Mostra tutte le righe dei record in cui compare la parola "accomplish".

------------------------------------------------------------------------

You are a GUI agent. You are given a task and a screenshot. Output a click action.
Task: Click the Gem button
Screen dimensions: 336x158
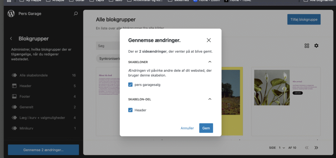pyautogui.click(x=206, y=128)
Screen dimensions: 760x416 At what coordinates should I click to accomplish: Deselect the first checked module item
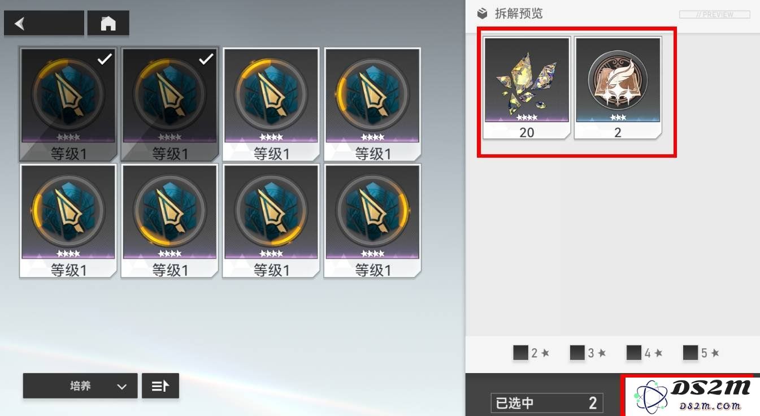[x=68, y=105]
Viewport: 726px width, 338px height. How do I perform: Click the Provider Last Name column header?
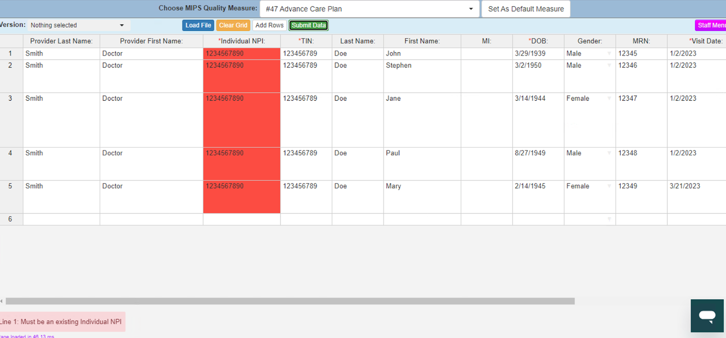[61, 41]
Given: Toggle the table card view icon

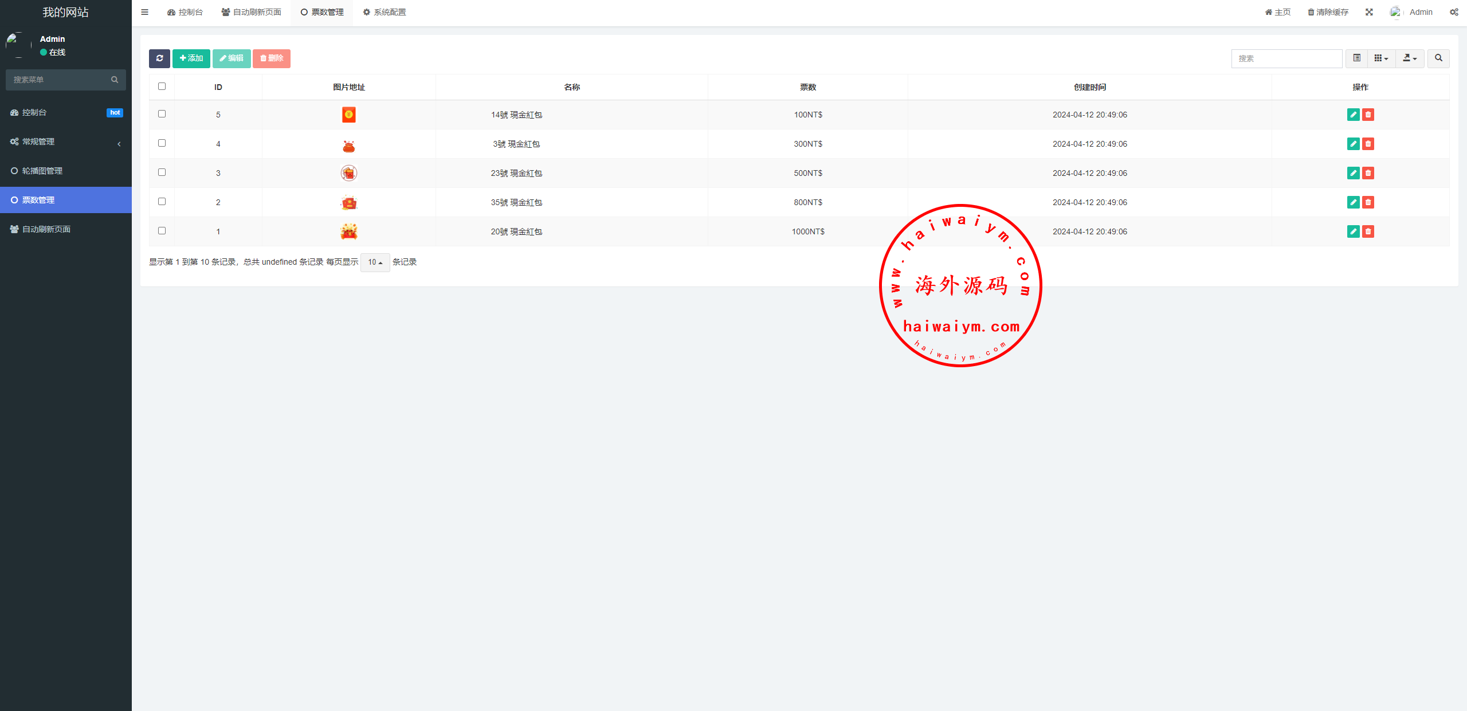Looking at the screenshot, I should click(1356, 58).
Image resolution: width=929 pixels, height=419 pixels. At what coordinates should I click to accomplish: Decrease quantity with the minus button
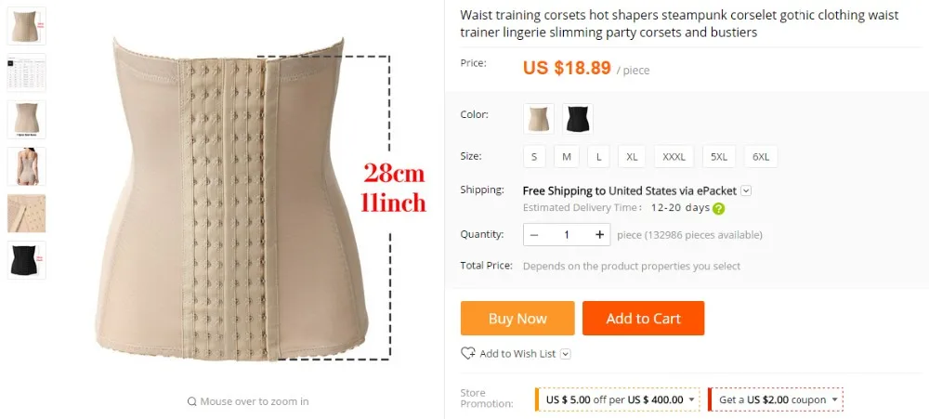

------------------------------------------------------------------------

#### Soluzione esercizio
Screen dimensions: 760x416 At what coordinates should I click to accomplish: Deselect the first checked module item
Image resolution: width=929 pixels, height=419 pixels. At what coordinates should I click to accomplish: Decrease quantity with the minus button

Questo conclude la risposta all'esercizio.